───── Records to process
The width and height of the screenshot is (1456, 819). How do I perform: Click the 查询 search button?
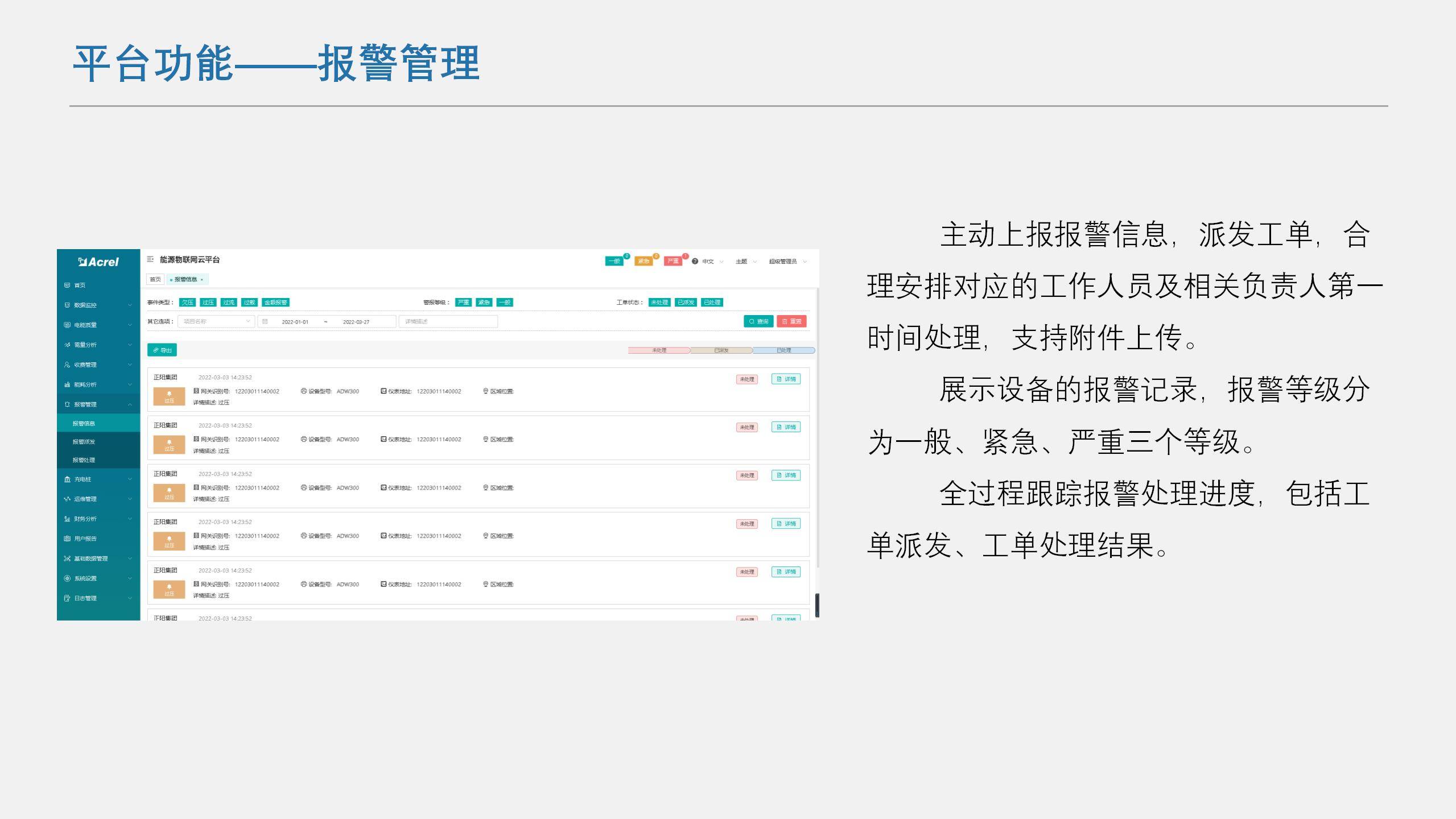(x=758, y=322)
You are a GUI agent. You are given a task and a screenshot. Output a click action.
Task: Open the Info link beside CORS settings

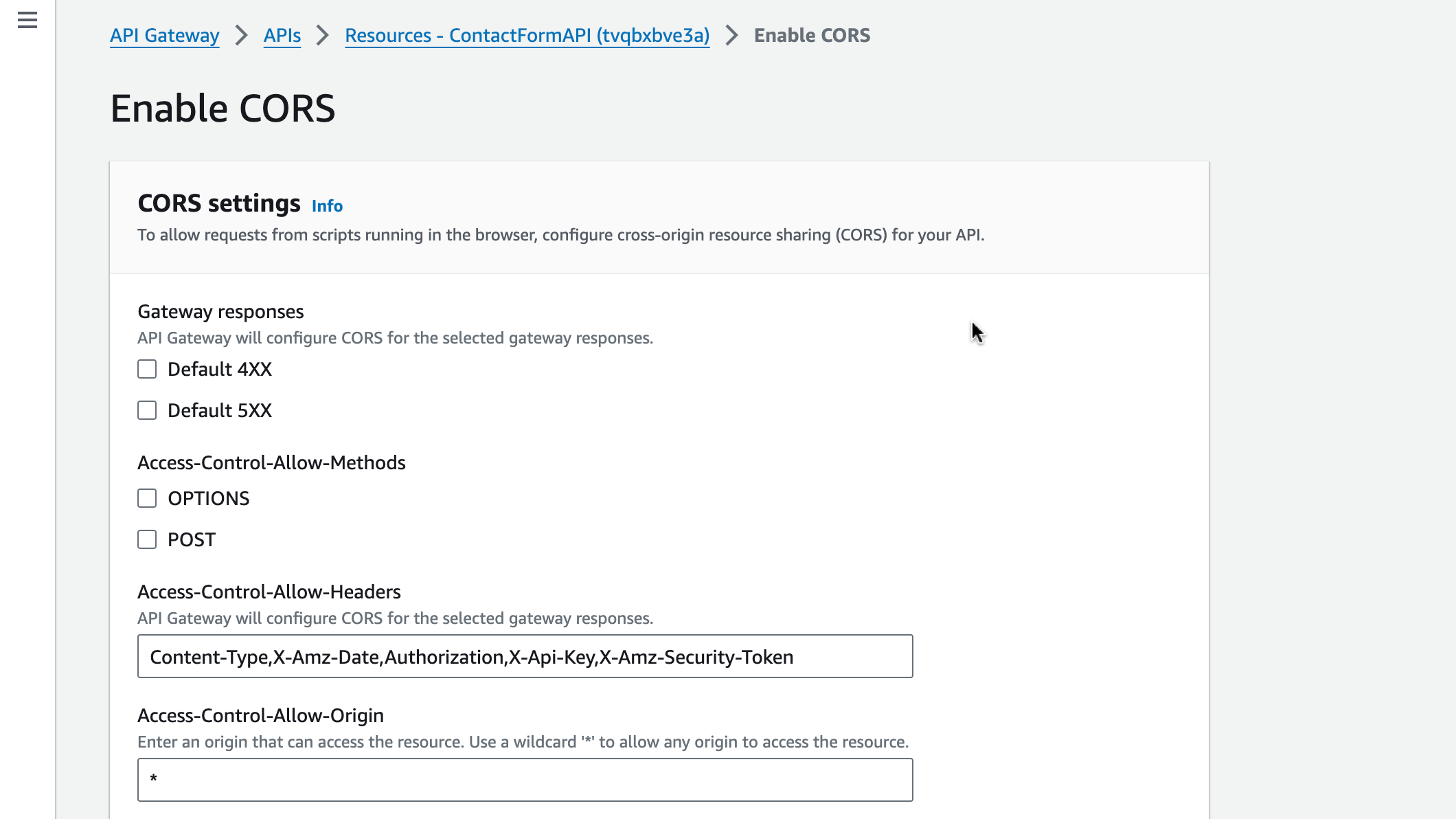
──────────
───── Records to process
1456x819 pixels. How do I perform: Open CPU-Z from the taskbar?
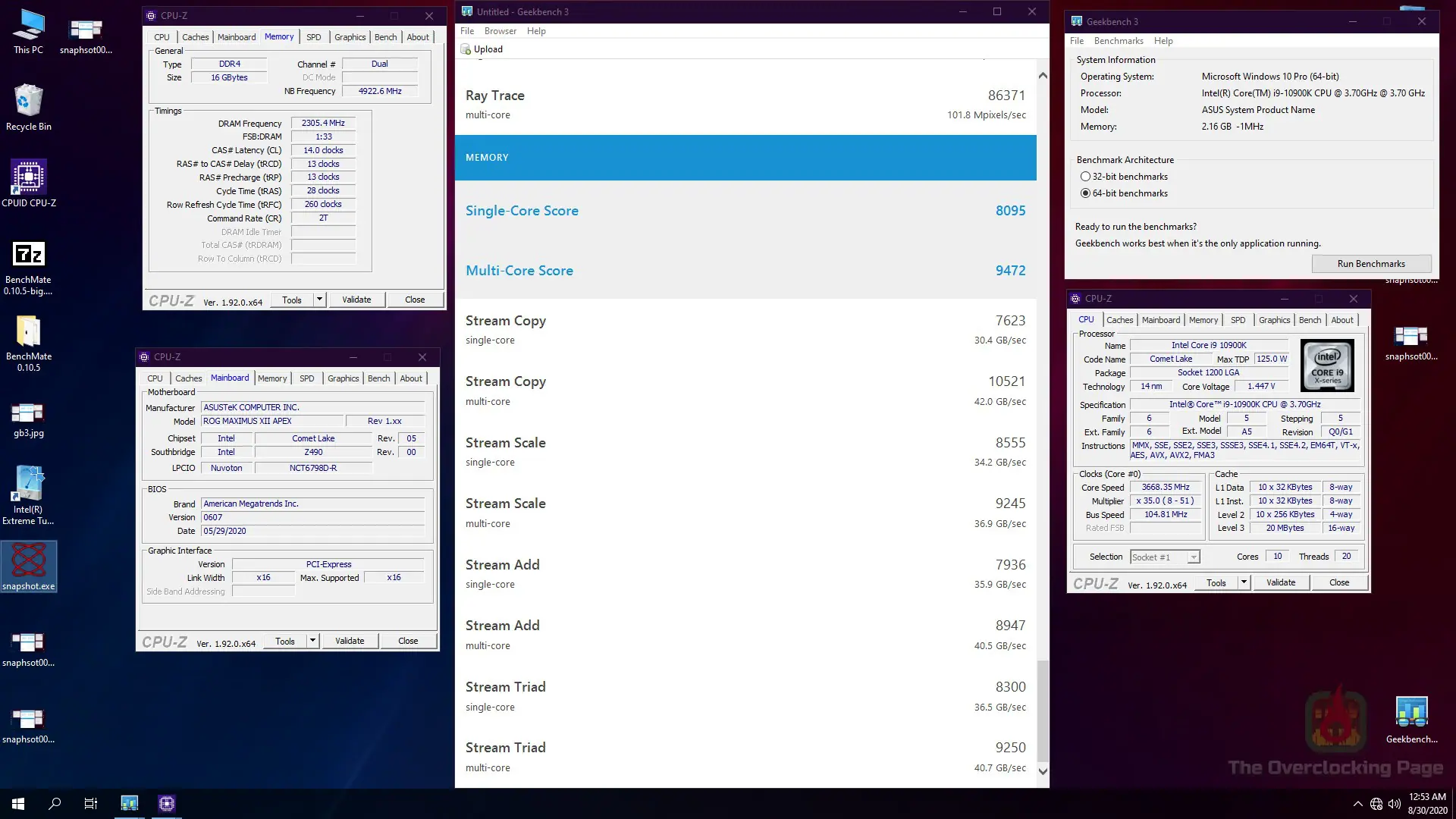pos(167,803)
──────────
───── Records to process
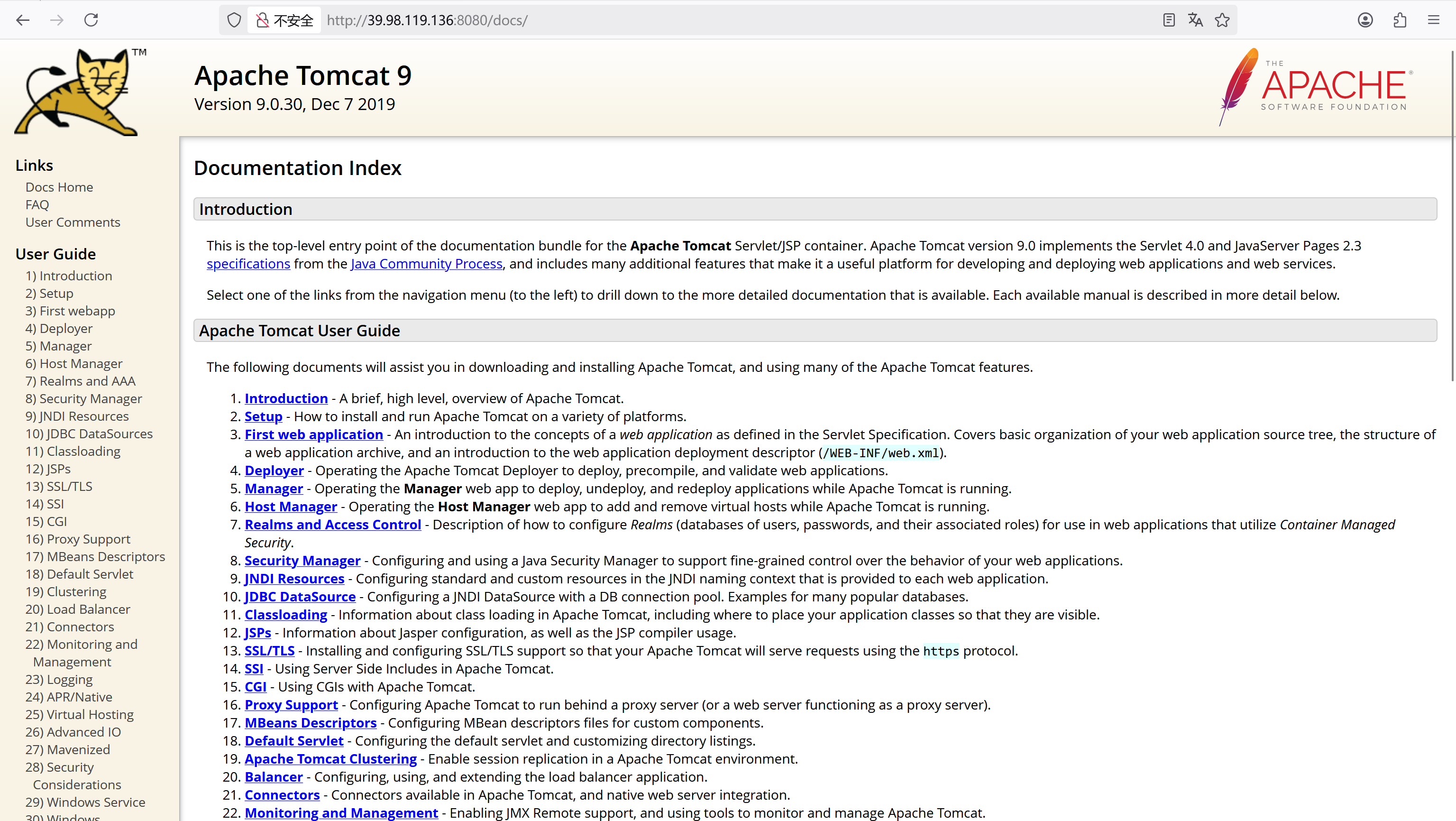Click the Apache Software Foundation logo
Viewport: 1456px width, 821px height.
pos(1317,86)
──────────
In the listing above, find the line with "The width and" and output every line through the one with "Task: Open the Info link beside CORS settings", exactly, without the pictures.

The width and height of the screenshot is (1456, 819). How do I perform: Click the 查询 search button?
(x=758, y=322)
You are a GUI agent. You are given a task and a screenshot. Output a click action.
Task: Open the Info link beside CORS settings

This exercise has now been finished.